Data for locating words and elements
· · · · · · ·

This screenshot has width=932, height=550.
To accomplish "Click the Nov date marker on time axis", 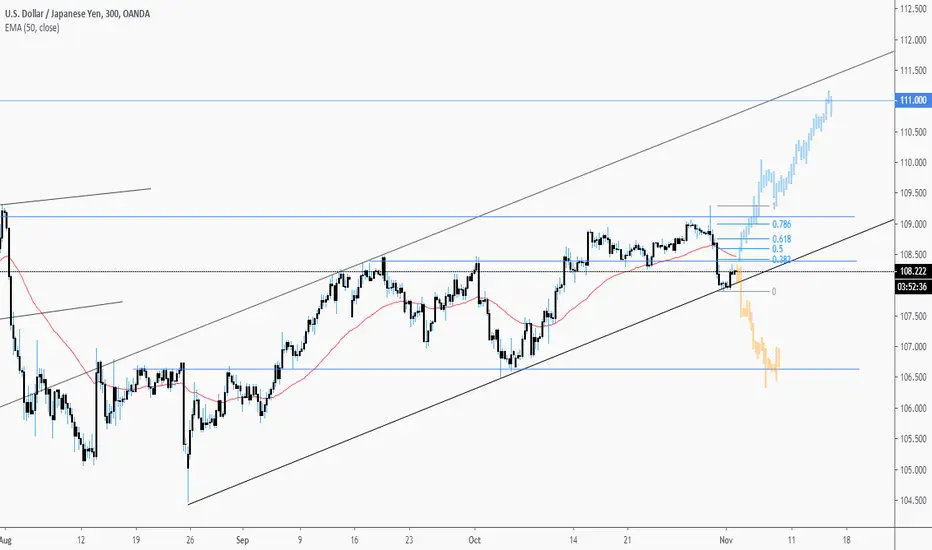I will coord(725,540).
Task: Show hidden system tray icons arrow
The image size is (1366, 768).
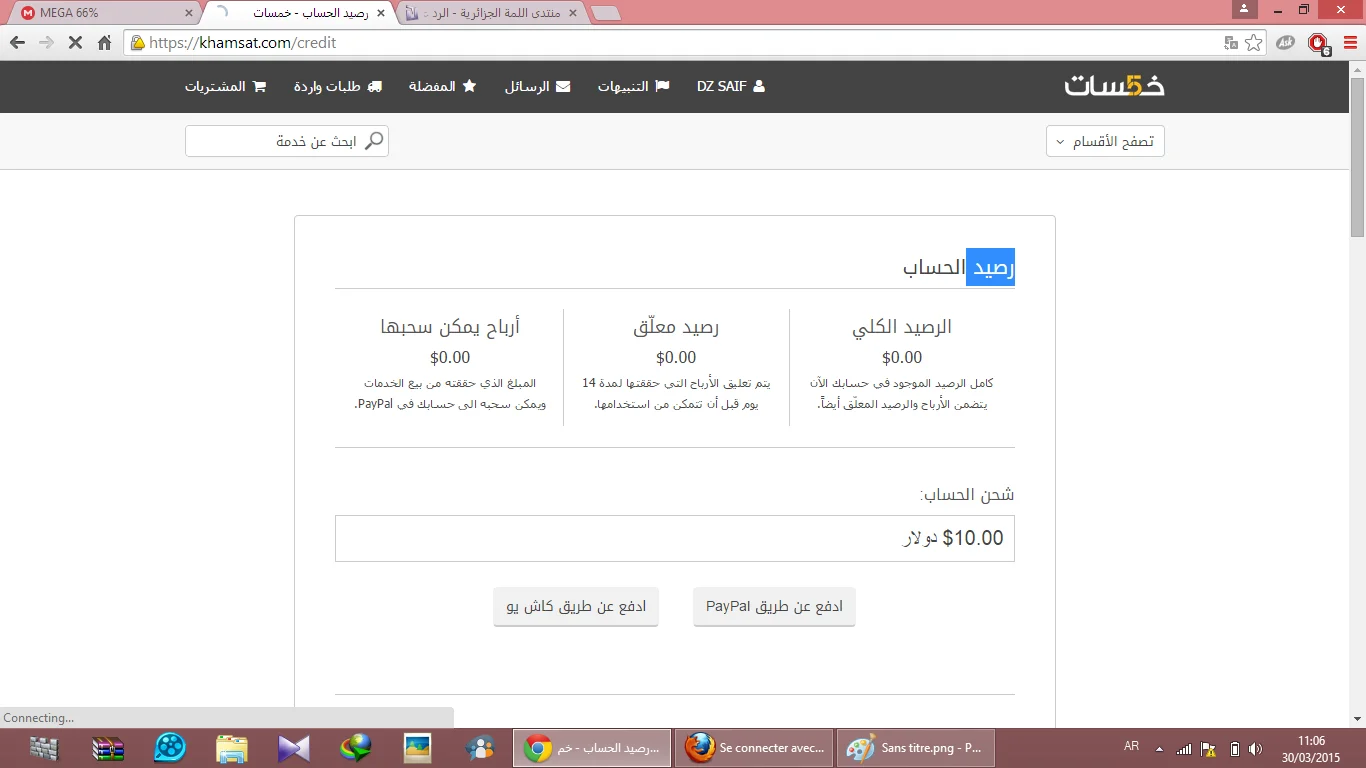Action: click(x=1159, y=748)
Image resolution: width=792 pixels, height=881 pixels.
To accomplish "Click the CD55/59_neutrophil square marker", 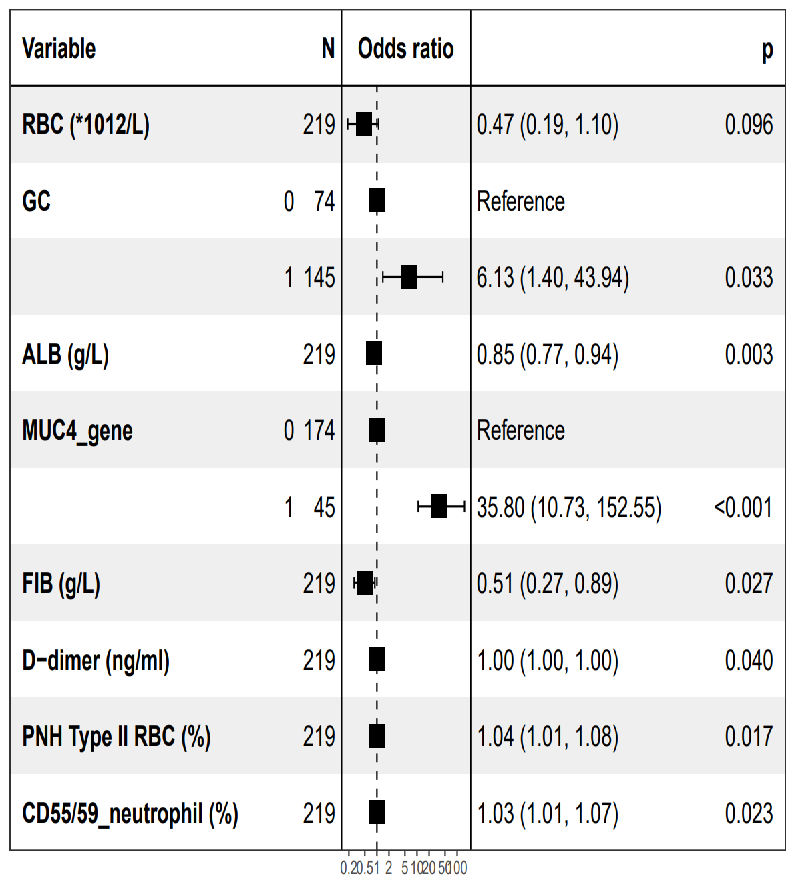I will point(377,813).
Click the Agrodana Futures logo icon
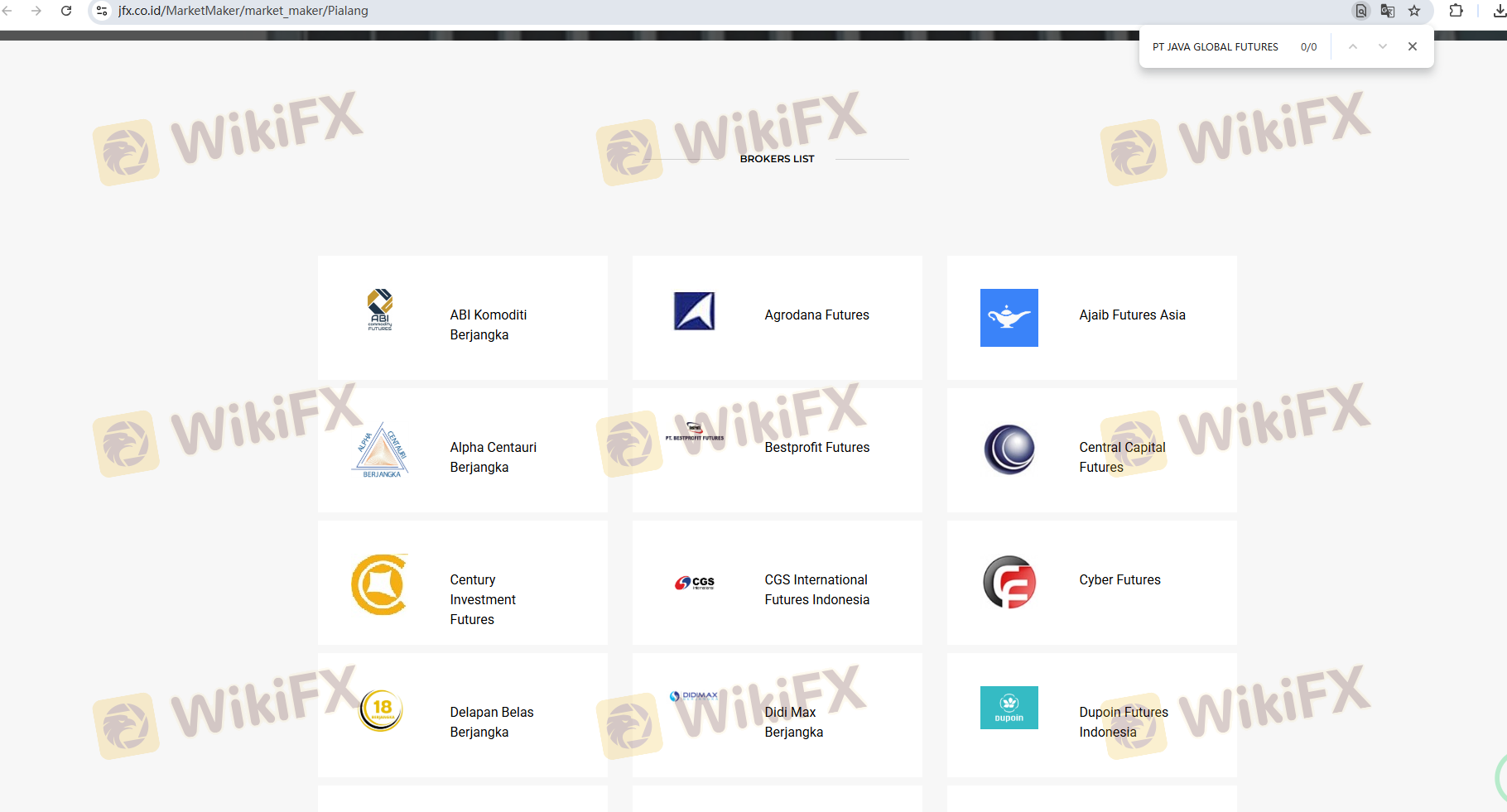Image resolution: width=1507 pixels, height=812 pixels. tap(694, 311)
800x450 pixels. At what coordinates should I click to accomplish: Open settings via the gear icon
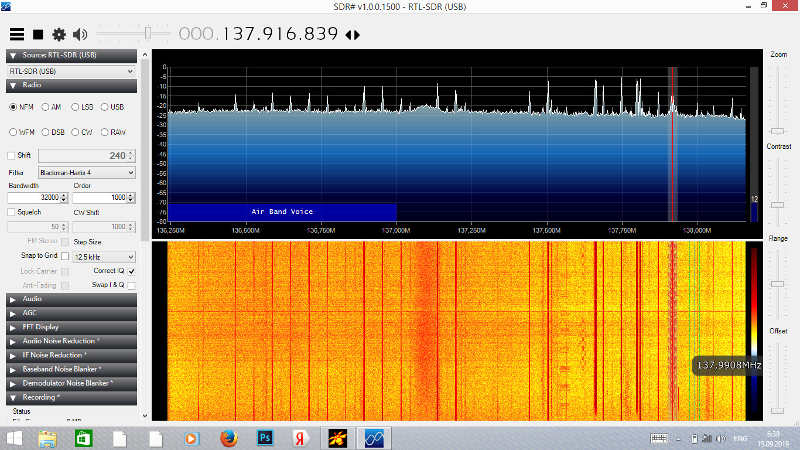pos(59,34)
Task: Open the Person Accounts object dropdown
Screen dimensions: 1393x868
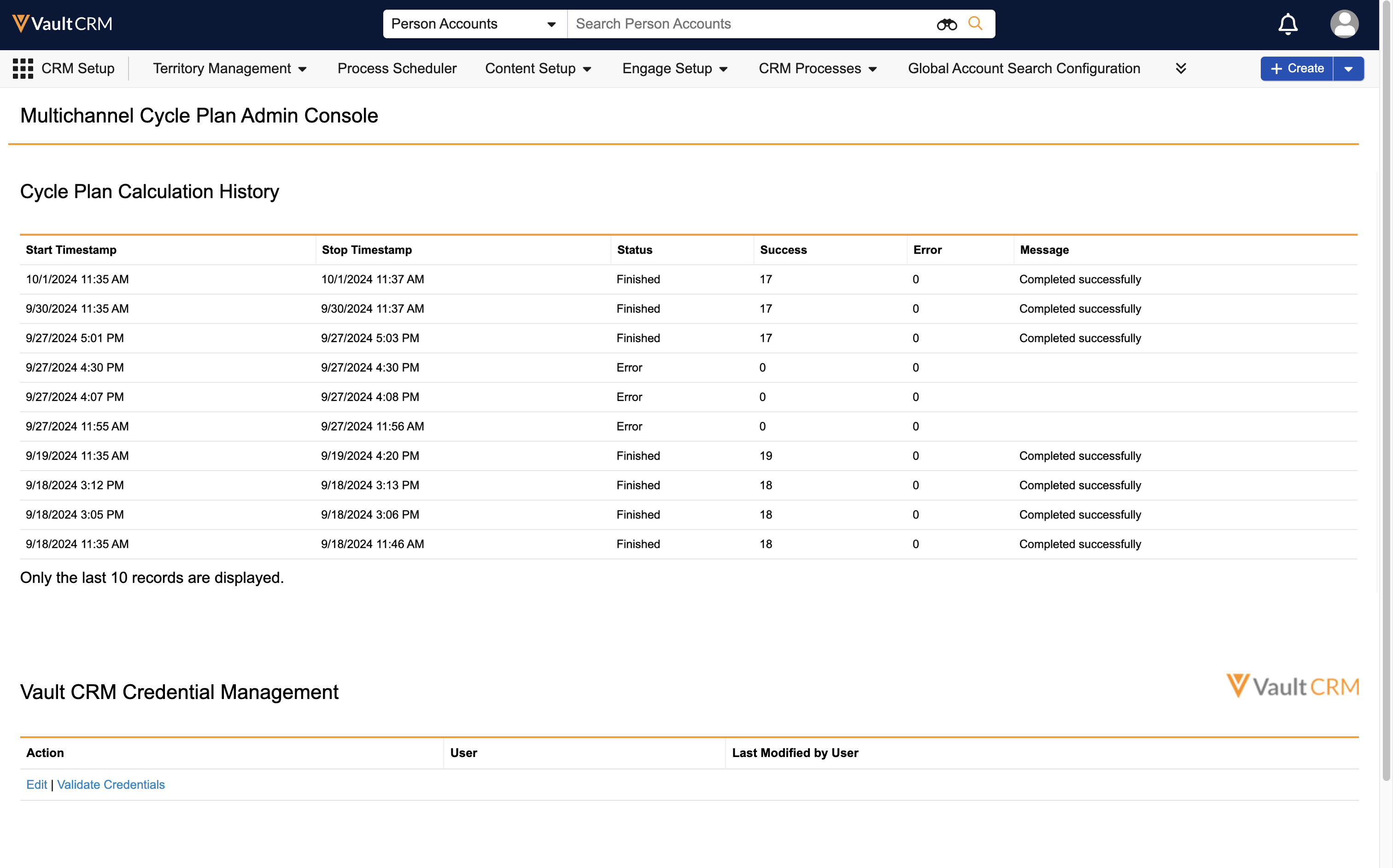Action: pyautogui.click(x=474, y=24)
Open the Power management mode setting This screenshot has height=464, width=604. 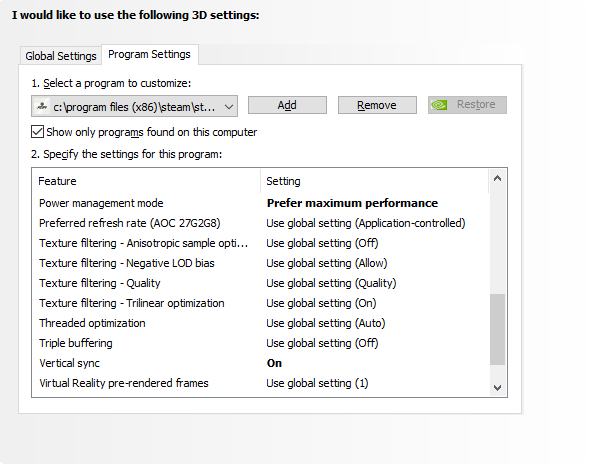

· · · · · · ·

Copy the entries above word for word, starting at the line with "Task: Open the" and continuing through the end of the entries. Leave the pictures out of your copy.

Task: Open the Person Accounts object dropdown
Screen dimensions: 1393x868
Action: pyautogui.click(x=474, y=24)
Open the Power management mode setting This screenshot has height=464, width=604. 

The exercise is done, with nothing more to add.